• _Exercise_
This exercise calls for the line with "Task: Click the sad face emoji", the line with "Open the Space Roguelike entry link", and all lines between them in the material below, output exactly and with no other lines.

• _Material supplied_
# # #
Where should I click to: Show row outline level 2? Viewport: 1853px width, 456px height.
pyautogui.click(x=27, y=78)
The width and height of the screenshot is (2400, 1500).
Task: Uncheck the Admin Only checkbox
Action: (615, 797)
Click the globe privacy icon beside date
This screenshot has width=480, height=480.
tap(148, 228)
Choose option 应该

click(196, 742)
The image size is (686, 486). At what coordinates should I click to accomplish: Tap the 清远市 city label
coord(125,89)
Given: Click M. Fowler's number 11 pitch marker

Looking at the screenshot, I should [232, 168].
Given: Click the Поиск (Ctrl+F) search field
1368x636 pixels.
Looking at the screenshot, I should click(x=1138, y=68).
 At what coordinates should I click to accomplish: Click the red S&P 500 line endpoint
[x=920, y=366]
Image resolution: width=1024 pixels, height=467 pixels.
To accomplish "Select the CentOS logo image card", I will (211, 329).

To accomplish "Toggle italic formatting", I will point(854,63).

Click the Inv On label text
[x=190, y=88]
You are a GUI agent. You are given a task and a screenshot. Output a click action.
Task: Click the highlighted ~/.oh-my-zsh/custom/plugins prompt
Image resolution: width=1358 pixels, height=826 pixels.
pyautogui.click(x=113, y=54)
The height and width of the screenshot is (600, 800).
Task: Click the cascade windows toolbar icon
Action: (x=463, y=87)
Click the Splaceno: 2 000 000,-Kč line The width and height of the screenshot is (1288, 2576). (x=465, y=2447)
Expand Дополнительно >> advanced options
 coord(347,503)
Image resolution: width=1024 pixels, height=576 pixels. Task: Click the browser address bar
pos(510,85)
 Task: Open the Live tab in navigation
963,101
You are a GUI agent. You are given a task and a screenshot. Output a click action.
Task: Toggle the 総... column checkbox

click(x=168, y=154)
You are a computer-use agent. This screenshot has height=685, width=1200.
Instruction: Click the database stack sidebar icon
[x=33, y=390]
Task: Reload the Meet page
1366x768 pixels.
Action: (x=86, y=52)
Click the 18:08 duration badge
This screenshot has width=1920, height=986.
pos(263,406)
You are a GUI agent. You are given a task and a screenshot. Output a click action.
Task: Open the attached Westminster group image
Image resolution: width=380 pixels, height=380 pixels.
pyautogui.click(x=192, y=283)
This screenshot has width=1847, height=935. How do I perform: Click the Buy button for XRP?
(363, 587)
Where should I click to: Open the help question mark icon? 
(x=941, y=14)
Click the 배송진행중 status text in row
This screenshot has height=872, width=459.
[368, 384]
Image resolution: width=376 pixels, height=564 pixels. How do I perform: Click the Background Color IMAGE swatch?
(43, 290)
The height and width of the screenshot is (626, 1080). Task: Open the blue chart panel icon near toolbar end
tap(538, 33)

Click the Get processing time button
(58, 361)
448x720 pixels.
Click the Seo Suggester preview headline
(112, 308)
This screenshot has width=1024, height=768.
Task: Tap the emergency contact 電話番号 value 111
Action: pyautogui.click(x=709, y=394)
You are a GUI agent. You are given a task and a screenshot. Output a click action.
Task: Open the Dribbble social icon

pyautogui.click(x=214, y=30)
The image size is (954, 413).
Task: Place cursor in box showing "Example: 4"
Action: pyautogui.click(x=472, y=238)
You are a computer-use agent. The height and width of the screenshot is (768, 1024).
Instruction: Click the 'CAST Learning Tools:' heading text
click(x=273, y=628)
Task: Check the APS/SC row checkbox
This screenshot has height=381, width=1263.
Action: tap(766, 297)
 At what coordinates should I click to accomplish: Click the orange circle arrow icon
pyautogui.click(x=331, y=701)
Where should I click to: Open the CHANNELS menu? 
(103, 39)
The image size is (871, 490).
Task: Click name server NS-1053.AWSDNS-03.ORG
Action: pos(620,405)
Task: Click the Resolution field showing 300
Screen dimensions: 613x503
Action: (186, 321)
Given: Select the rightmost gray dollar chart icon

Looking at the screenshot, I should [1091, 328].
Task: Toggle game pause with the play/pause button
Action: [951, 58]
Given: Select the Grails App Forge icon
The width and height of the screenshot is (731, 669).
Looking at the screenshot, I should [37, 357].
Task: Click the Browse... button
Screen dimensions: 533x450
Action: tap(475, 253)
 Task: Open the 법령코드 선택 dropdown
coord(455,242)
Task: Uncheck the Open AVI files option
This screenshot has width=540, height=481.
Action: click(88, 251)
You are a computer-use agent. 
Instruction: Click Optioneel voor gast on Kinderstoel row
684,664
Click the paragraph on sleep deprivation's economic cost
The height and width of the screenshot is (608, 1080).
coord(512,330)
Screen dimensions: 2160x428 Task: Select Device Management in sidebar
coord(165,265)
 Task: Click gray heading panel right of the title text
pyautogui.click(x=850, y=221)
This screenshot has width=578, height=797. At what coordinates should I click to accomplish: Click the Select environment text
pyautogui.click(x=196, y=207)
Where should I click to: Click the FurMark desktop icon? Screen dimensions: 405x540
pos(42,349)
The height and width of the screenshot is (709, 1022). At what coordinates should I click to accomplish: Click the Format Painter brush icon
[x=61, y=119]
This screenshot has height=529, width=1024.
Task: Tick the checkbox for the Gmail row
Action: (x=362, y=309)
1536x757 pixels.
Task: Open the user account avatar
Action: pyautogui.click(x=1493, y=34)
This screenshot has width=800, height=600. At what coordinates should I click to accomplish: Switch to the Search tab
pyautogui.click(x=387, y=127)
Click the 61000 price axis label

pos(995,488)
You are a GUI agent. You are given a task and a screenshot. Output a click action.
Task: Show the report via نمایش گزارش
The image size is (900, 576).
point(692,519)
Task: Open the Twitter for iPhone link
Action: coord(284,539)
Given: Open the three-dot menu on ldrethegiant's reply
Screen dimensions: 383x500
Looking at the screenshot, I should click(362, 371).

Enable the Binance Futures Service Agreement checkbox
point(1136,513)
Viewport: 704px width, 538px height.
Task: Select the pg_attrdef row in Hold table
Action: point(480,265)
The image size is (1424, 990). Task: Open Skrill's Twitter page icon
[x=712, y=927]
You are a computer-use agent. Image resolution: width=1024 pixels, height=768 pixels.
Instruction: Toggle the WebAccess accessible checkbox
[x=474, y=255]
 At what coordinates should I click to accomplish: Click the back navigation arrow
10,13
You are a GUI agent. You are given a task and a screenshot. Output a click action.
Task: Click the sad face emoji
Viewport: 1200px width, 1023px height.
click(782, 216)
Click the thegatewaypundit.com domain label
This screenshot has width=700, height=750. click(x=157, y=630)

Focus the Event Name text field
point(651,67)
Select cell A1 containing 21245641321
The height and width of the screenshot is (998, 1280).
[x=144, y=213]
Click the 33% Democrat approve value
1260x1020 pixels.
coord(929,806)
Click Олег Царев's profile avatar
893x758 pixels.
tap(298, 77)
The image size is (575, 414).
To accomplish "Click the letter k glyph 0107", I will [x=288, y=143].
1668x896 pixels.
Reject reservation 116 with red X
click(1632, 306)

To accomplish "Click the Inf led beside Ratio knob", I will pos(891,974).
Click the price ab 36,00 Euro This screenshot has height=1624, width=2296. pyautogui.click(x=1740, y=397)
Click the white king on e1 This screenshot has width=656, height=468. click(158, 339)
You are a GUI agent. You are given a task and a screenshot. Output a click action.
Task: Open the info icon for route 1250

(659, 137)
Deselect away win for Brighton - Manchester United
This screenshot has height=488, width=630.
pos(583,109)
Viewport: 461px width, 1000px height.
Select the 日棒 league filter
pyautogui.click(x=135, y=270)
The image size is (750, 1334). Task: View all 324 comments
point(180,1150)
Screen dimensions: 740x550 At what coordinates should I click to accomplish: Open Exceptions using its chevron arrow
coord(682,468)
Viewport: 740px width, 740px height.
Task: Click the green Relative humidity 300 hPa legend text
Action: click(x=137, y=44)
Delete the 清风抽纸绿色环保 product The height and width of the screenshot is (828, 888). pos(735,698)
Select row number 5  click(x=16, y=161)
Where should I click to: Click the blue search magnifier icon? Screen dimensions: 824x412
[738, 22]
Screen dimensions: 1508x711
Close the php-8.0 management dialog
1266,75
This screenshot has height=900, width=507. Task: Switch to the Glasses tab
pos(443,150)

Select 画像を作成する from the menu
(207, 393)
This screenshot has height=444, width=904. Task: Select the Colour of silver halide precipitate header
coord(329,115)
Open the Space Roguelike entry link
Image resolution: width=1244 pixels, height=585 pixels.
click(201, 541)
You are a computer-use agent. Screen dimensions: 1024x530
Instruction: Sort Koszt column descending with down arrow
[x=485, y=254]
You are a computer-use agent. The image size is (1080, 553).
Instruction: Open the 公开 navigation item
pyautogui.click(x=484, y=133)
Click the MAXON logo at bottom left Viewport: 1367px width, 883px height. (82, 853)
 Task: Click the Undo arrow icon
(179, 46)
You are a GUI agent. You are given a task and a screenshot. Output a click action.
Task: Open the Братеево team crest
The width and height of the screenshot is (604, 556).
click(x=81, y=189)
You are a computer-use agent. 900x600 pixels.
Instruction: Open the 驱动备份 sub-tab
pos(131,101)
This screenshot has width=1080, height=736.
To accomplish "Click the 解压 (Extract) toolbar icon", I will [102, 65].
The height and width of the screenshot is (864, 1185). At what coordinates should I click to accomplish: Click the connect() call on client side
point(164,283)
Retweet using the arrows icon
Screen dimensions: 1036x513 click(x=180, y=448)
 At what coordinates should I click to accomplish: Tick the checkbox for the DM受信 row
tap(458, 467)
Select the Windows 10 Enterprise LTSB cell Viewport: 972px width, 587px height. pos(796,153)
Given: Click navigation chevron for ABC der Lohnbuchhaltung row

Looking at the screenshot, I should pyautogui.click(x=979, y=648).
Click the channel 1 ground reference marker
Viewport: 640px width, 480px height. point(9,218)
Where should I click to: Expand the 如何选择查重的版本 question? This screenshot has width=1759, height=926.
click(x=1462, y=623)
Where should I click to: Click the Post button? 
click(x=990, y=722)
# # #
• _Solution to the exercise_
Task: Click the sad face emoji
Viewport: 1200px width, 1023px height.
click(782, 216)
Click the thegatewaypundit.com domain label
This screenshot has width=700, height=750. click(x=157, y=630)

Focus the Event Name text field
point(651,67)
Select cell A1 containing 21245641321
The height and width of the screenshot is (998, 1280).
[x=144, y=213]
Click the 33% Democrat approve value
1260x1020 pixels.
coord(929,806)
Click Олег Царев's profile avatar
893x758 pixels.
tap(298, 77)
The image size is (575, 414).
To accomplish "Click the letter k glyph 0107", I will [x=288, y=143].
1668x896 pixels.
Reject reservation 116 with red X
click(1632, 306)

To accomplish "Click the Inf led beside Ratio knob", I will pos(891,974).
Click the price ab 36,00 Euro This screenshot has height=1624, width=2296. pyautogui.click(x=1740, y=397)
Click the white king on e1 This screenshot has width=656, height=468. click(158, 339)
You are a GUI agent. You are given a task and a screenshot. Output a click action.
Task: Open the info icon for route 1250

(659, 137)
Deselect away win for Brighton - Manchester United
This screenshot has height=488, width=630.
pos(583,109)
Viewport: 461px width, 1000px height.
Select the 日棒 league filter
pyautogui.click(x=135, y=270)
The image size is (750, 1334). Task: View all 324 comments
point(180,1150)
Screen dimensions: 740x550 At what coordinates should I click to accomplish: Open Exceptions using its chevron arrow
coord(682,468)
Viewport: 740px width, 740px height.
Task: Click the green Relative humidity 300 hPa legend text
Action: click(x=137, y=44)
Delete the 清风抽纸绿色环保 product The height and width of the screenshot is (828, 888). pos(735,698)
Select row number 5  click(x=16, y=161)
Where should I click to: Click the blue search magnifier icon? Screen dimensions: 824x412
[738, 22]
Screen dimensions: 1508x711
Close the php-8.0 management dialog
1266,75
This screenshot has height=900, width=507. Task: Switch to the Glasses tab
pos(443,150)

Select 画像を作成する from the menu
(207, 393)
This screenshot has height=444, width=904. Task: Select the Colour of silver halide precipitate header
coord(329,115)
Open the Space Roguelike entry link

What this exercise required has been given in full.